12/20/2011 12:17 EST | Updated 02/19/2012 05:12 EST

CO leak at Toronto nursing home

About 150 residents of a Toronto seniors' care facility will have to spend at least one night away from their homes following a carbon monoxide leak.

The earliest they'll be allowed back is Wednesday morning.

Five people — all staff working in the kitchen at Leisureworld at 1800 O'Connor Drive — were treated on Tuesday morning after complaining of illness.

"Initially the call was made to us from four kitchen staff who were experiencing nausea and dizzy symptoms," said Capt. David Eckerman.

When firefighters arrived at about 11 a.m., as a precaution, they decided to clear the home.

"Toronto Fire Service decided to err on the side of caution and evacuate the entire building," Eckerman said.

Readings 40 times acceptable limit

Firefighters discovered carbon monoxide readings more than 40 times the allowable limit.

An acceptable level of carbon monoxide is between 0 to 10 parts per million. But Air monitor readings showed samples that were between 300 and 400 parts per million.

"At that high level, unconsciousness could occur very quickly in a confined-space environment," said EMS commander Peter Rotolo.

"If this had occurred [at] 3 in the morning, we'd have other issues.
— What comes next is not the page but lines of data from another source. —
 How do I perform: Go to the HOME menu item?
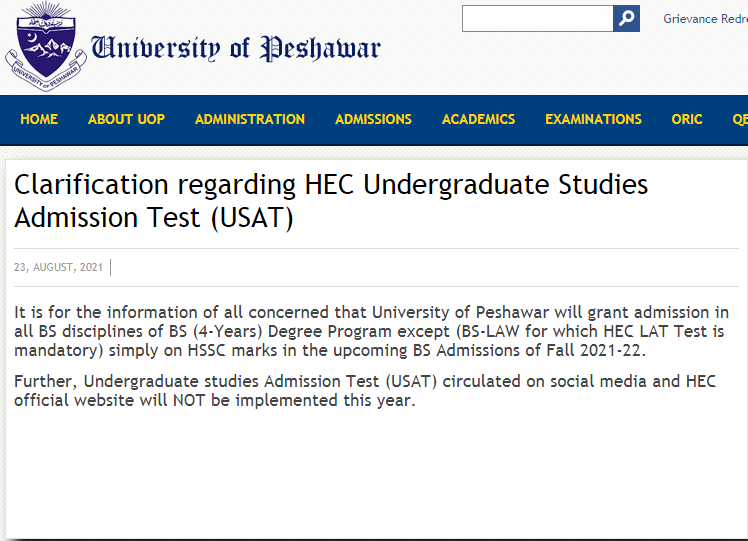coord(39,119)
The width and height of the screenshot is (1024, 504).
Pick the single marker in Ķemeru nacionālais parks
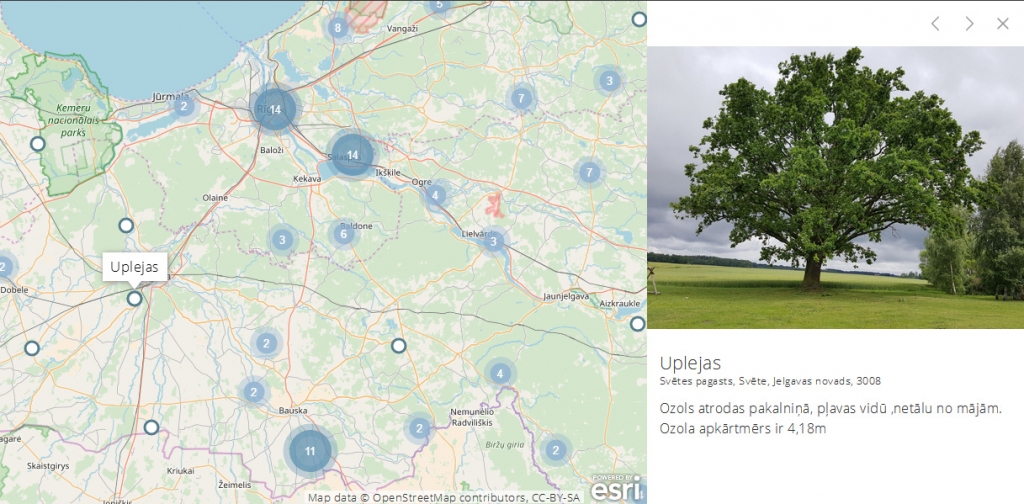(38, 144)
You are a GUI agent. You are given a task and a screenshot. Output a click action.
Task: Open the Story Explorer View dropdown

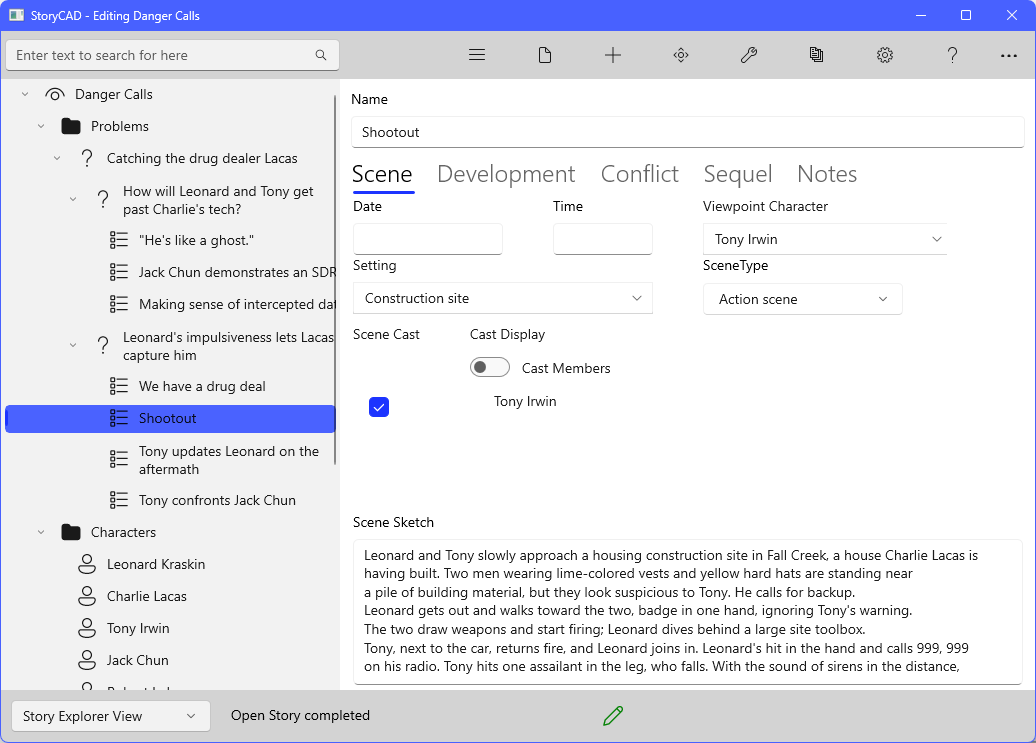pos(111,716)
We certainly don't want to go there."

Firefighters ventilated the building and called in experts to try and discover the source of the leak.

Enbridge, the Technical Standards and Safety Authority and Toronto Fire are investigating the cause of the leak, which appears to have started in the heating system filtered into the kitchen area.

Alarms didn't sound

Peter Segalis, who works for Leisureworld's head office, said the buildings are equipped with carbon monoxide detectors, but said the alarms didn't sound.
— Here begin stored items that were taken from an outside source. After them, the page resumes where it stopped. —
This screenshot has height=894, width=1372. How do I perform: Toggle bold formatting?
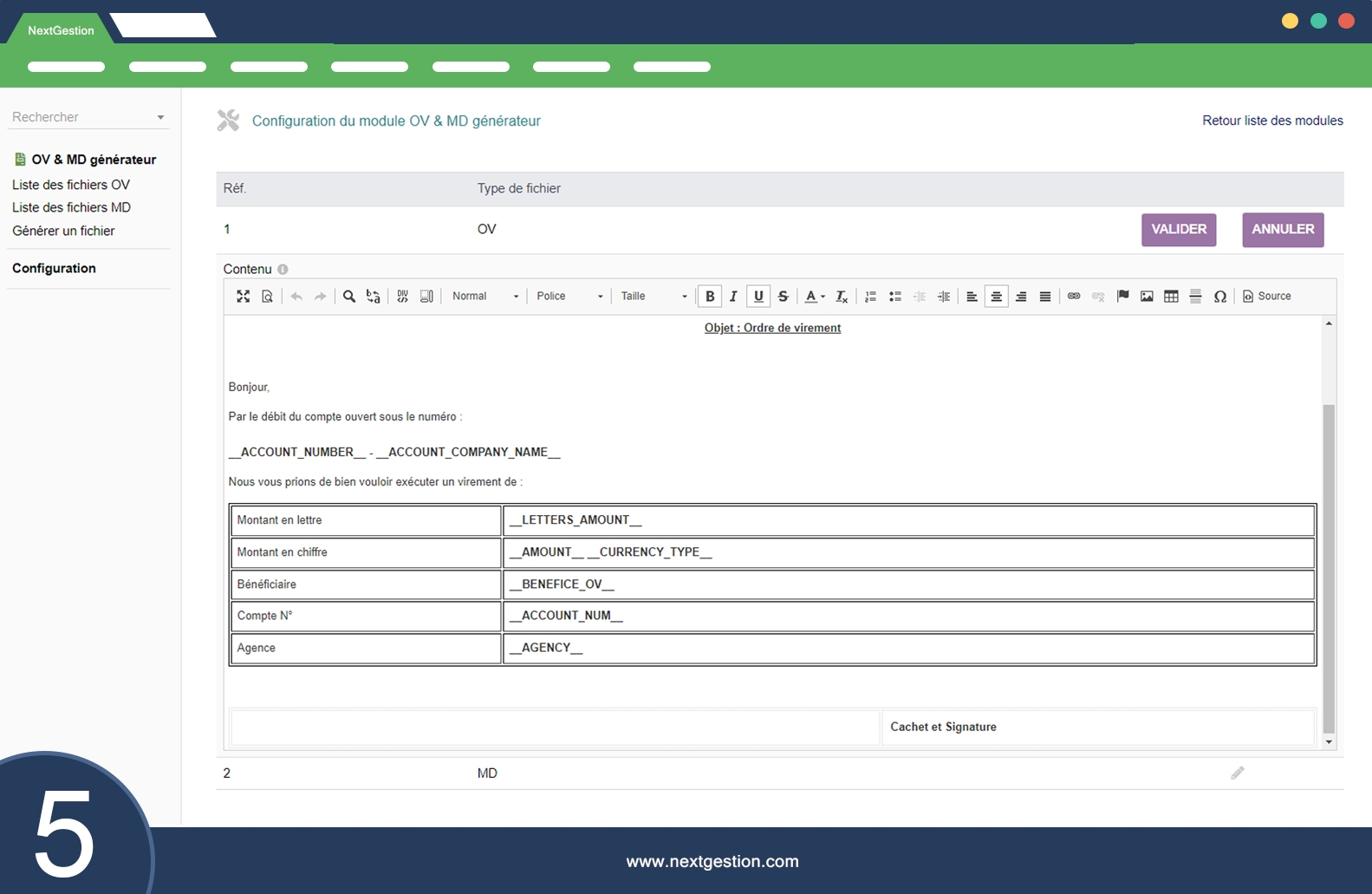click(x=710, y=297)
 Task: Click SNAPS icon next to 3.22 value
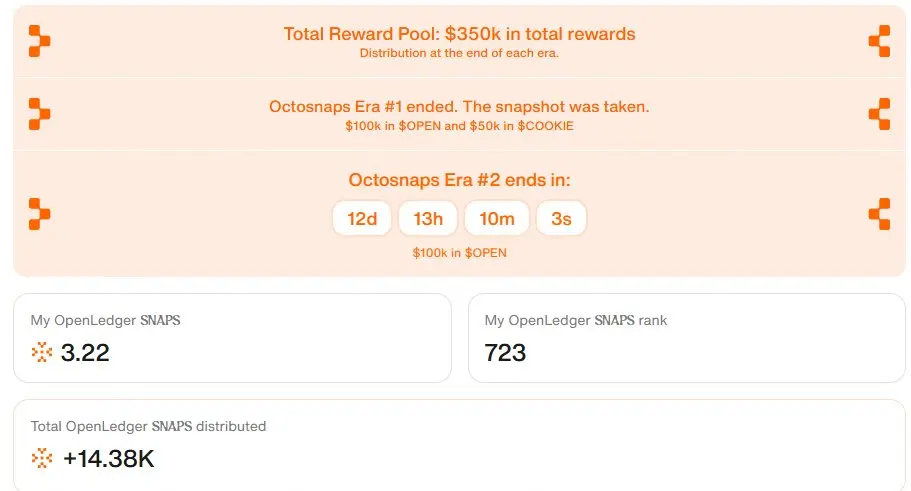point(42,352)
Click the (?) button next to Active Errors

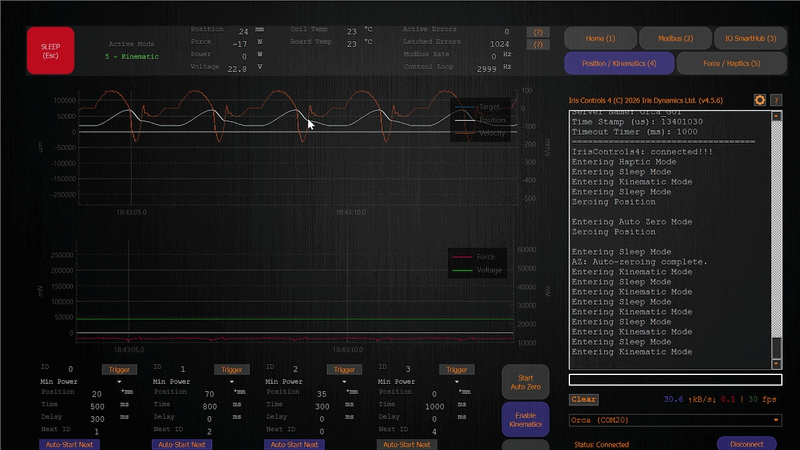click(x=539, y=32)
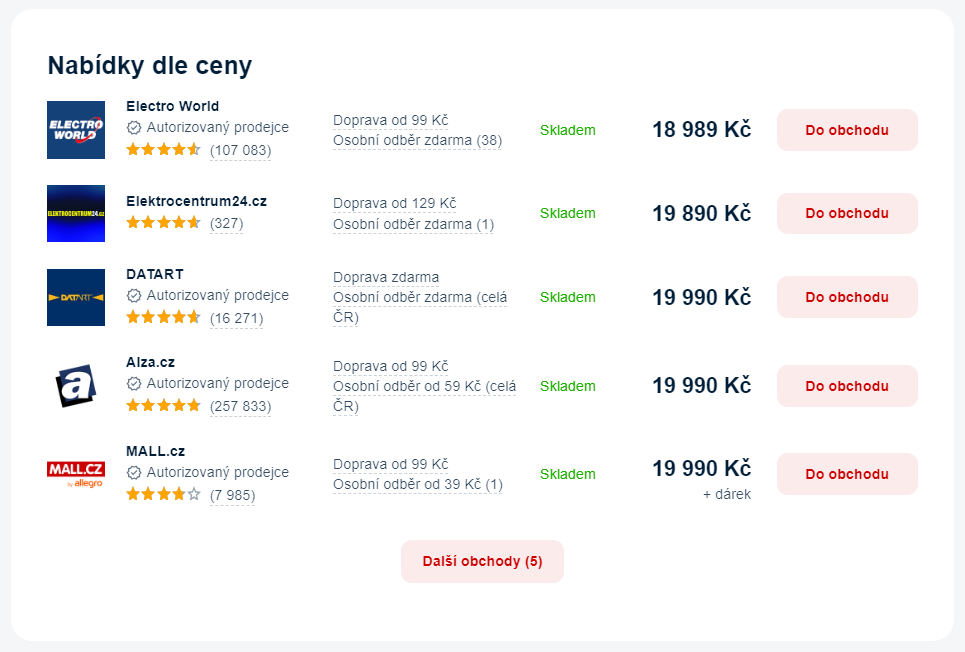The image size is (965, 652).
Task: Go to DATART shop via Do obchodu
Action: coord(847,297)
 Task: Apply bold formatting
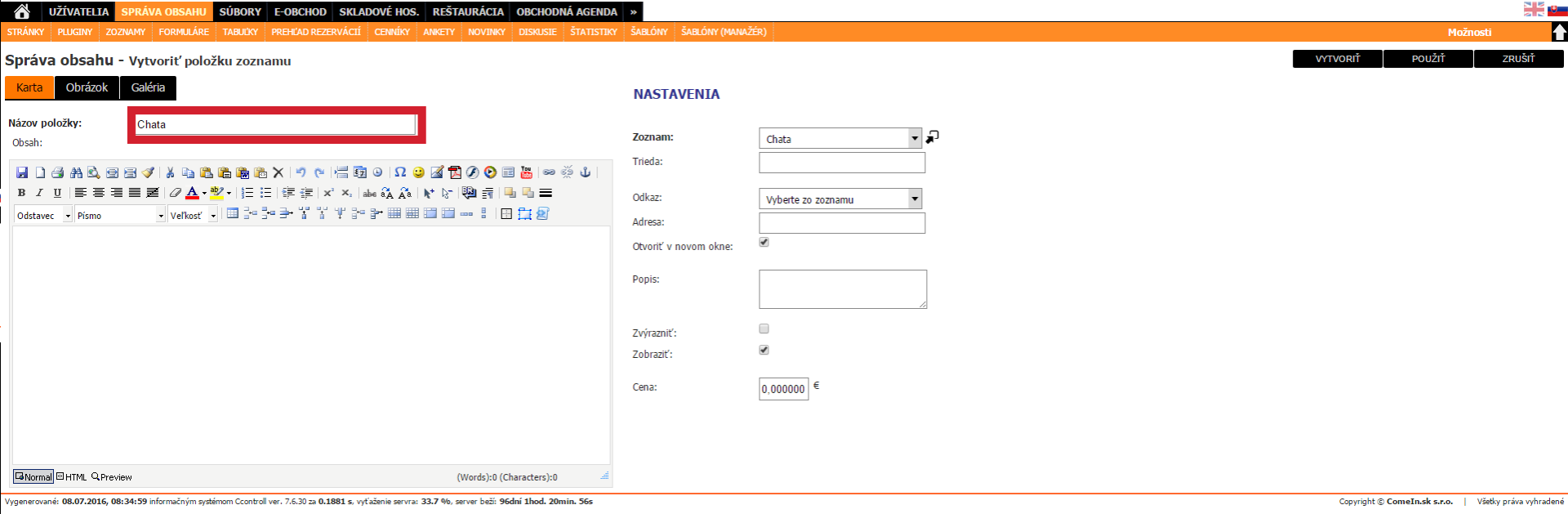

Rita Davis, a resident in the seniors home, said people were "huddled up there" but that no alarm had gone off when the residents were evacuated from the building.

Her son, Wayne Davis, lives nearby and came to see how his mother was faring when he heard the sirens.

"She was a little upset but she's calm now," he said.

Elizabeth Giles, who was in the seniors home to visit her 87-year-old father, said she didn't hear an alarm either. She described a scene of chaos when the residents were rounded up and told to leave as quickly as possible.

"People were crying and people didn't know what was happening," Giles said. "People being pushed out in beds, and they were throwing blankets around people, and it was like bumper cars in the hallway."

Some of the elderly residents are being taken to the homes of relatives where they'll spend the night.

The seniors were kept warm in TTC buses. Some were taken to another building in the complex to wait for the all-clear.

There were no reports of any of the residents falling ill, and no reports of injuries.